## What the task asks
Each entry should be written out once more, exactly as given below.

## Stored data
== == ==
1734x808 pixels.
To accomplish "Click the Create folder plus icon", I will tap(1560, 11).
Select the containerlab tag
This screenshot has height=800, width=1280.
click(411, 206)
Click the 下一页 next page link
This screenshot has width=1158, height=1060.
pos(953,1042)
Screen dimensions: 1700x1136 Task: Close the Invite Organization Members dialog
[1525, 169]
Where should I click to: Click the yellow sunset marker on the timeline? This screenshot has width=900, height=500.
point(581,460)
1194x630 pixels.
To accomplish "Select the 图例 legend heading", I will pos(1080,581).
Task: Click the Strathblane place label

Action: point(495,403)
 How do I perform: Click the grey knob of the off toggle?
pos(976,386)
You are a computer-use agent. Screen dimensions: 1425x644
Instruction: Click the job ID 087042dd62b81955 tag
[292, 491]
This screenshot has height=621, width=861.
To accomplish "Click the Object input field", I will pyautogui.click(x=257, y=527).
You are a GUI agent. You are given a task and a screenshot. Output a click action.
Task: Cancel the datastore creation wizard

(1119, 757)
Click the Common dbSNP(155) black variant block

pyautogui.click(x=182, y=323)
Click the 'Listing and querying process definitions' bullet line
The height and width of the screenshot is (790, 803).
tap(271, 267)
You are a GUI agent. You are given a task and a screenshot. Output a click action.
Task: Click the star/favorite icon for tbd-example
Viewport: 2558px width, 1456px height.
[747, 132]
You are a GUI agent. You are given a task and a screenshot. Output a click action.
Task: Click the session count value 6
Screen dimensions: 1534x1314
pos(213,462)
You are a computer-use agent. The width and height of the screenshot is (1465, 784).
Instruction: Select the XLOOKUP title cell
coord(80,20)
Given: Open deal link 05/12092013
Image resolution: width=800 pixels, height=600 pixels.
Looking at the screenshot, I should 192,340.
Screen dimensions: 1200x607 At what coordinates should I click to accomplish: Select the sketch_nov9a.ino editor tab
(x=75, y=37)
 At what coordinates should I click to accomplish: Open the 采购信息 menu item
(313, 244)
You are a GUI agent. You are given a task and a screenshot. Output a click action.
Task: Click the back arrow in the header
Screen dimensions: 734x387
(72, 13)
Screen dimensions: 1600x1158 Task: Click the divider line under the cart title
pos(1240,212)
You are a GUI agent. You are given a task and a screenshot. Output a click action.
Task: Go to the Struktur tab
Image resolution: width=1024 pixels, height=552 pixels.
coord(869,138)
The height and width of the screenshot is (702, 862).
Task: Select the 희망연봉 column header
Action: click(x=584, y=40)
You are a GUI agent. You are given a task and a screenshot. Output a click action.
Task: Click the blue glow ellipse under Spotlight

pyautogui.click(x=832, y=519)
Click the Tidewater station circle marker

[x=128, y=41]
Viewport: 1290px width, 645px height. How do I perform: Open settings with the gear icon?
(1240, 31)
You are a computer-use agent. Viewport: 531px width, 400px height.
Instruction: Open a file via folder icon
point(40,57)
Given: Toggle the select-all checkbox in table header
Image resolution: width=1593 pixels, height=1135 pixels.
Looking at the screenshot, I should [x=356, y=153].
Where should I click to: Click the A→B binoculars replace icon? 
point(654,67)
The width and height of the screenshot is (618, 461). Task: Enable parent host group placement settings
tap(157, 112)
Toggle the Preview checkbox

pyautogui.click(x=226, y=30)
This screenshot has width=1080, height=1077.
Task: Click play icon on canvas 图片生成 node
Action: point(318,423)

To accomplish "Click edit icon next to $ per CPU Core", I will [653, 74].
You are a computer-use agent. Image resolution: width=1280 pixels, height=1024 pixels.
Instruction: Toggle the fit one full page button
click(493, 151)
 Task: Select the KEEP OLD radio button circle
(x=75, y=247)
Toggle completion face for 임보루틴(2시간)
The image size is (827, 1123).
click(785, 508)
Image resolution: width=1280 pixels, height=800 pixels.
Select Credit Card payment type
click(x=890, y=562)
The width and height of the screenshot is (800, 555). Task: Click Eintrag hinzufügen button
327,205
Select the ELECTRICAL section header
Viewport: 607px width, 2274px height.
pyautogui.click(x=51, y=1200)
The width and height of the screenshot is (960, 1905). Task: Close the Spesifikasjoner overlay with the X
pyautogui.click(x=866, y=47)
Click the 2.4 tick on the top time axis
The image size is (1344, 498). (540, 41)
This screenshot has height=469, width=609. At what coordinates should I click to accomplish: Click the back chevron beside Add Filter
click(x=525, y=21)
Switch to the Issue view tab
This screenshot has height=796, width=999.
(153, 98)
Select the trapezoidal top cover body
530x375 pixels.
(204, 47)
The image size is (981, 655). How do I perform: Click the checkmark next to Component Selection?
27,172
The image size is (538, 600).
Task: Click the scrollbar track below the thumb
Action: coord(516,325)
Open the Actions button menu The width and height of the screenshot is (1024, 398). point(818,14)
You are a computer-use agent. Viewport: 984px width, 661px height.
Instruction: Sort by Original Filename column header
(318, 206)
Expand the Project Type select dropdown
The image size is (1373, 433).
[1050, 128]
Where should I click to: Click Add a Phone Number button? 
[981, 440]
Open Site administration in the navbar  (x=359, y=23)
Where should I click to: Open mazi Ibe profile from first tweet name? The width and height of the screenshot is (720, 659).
== == ==
## Solution to the exercise
1734x808 pixels.
To accomplish "Click the Create folder plus icon", I will tap(1560, 11).
Select the containerlab tag
This screenshot has height=800, width=1280.
click(411, 206)
Click the 下一页 next page link
This screenshot has width=1158, height=1060.
pos(953,1042)
Screen dimensions: 1700x1136 Task: Close the Invite Organization Members dialog
[1525, 169]
Where should I click to: Click the yellow sunset marker on the timeline? This screenshot has width=900, height=500.
point(581,460)
1194x630 pixels.
To accomplish "Select the 图例 legend heading", I will pos(1080,581).
Task: Click the Strathblane place label

Action: point(495,403)
 How do I perform: Click the grey knob of the off toggle?
pos(976,386)
You are a computer-use agent. Screen dimensions: 1425x644
Instruction: Click the job ID 087042dd62b81955 tag
[292, 491]
This screenshot has height=621, width=861.
To accomplish "Click the Object input field", I will pyautogui.click(x=257, y=527).
You are a GUI agent. You are given a task and a screenshot. Output a click action.
Task: Cancel the datastore creation wizard

(1119, 757)
Click the Common dbSNP(155) black variant block

pyautogui.click(x=182, y=323)
Click the 'Listing and querying process definitions' bullet line
The height and width of the screenshot is (790, 803).
tap(271, 267)
You are a GUI agent. You are given a task and a screenshot. Output a click action.
Task: Click the star/favorite icon for tbd-example
Viewport: 2558px width, 1456px height.
[747, 132]
You are a GUI agent. You are given a task and a screenshot. Output a click action.
Task: Click the session count value 6
Screen dimensions: 1534x1314
pos(213,462)
You are a computer-use agent. The width and height of the screenshot is (1465, 784).
Instruction: Select the XLOOKUP title cell
coord(80,20)
Given: Open deal link 05/12092013
Image resolution: width=800 pixels, height=600 pixels.
Looking at the screenshot, I should 192,340.
Screen dimensions: 1200x607 At what coordinates should I click to accomplish: Select the sketch_nov9a.ino editor tab
(x=75, y=37)
 At what coordinates should I click to accomplish: Open the 采购信息 menu item
(313, 244)
You are a GUI agent. You are given a task and a screenshot. Output a click action.
Task: Click the back arrow in the header
Screen dimensions: 734x387
(72, 13)
Screen dimensions: 1600x1158 Task: Click the divider line under the cart title
pos(1240,212)
You are a GUI agent. You are given a task and a screenshot. Output a click action.
Task: Go to the Struktur tab
Image resolution: width=1024 pixels, height=552 pixels.
coord(869,138)
The height and width of the screenshot is (702, 862).
Task: Select the 희망연봉 column header
Action: click(x=584, y=40)
You are a GUI agent. You are given a task and a screenshot. Output a click action.
Task: Click the blue glow ellipse under Spotlight

pyautogui.click(x=832, y=519)
Click the Tidewater station circle marker

[x=128, y=41]
Viewport: 1290px width, 645px height. How do I perform: Open settings with the gear icon?
(1240, 31)
You are a computer-use agent. Viewport: 531px width, 400px height.
Instruction: Open a file via folder icon
point(40,57)
Given: Toggle the select-all checkbox in table header
Image resolution: width=1593 pixels, height=1135 pixels.
Looking at the screenshot, I should [x=356, y=153].
Where should I click to: Click the A→B binoculars replace icon? 
point(654,67)
The width and height of the screenshot is (618, 461). Task: Enable parent host group placement settings
tap(157, 112)
Toggle the Preview checkbox

pyautogui.click(x=226, y=30)
This screenshot has width=1080, height=1077.
Task: Click play icon on canvas 图片生成 node
Action: point(318,423)

To accomplish "Click edit icon next to $ per CPU Core", I will [653, 74].
You are a computer-use agent. Image resolution: width=1280 pixels, height=1024 pixels.
Instruction: Toggle the fit one full page button
click(493, 151)
 Task: Select the KEEP OLD radio button circle
(x=75, y=247)
Toggle completion face for 임보루틴(2시간)
The image size is (827, 1123).
click(785, 508)
Image resolution: width=1280 pixels, height=800 pixels.
Select Credit Card payment type
click(x=890, y=562)
The width and height of the screenshot is (800, 555). Task: Click Eintrag hinzufügen button
327,205
Select the ELECTRICAL section header
Viewport: 607px width, 2274px height.
pyautogui.click(x=51, y=1200)
The width and height of the screenshot is (960, 1905). Task: Close the Spesifikasjoner overlay with the X
pyautogui.click(x=866, y=47)
Click the 2.4 tick on the top time axis
The image size is (1344, 498). (540, 41)
This screenshot has height=469, width=609. At what coordinates should I click to accomplish: Click the back chevron beside Add Filter
click(x=525, y=21)
Switch to the Issue view tab
This screenshot has height=796, width=999.
(153, 98)
Select the trapezoidal top cover body
530x375 pixels.
(204, 47)
The image size is (981, 655). How do I perform: Click the checkmark next to Component Selection?
27,172
The image size is (538, 600).
Task: Click the scrollbar track below the thumb
Action: coord(516,325)
Open the Actions button menu The width and height of the screenshot is (1024, 398). point(818,14)
You are a computer-use agent. Viewport: 984px width, 661px height.
Instruction: Sort by Original Filename column header
(318, 206)
Expand the Project Type select dropdown
The image size is (1373, 433).
[1050, 128]
Where should I click to: Click Add a Phone Number button? 
[981, 440]
Open Site administration in the navbar  (x=359, y=23)
Where should I click to: Open mazi Ibe profile from first tweet name? The width and height of the screenshot is (720, 659).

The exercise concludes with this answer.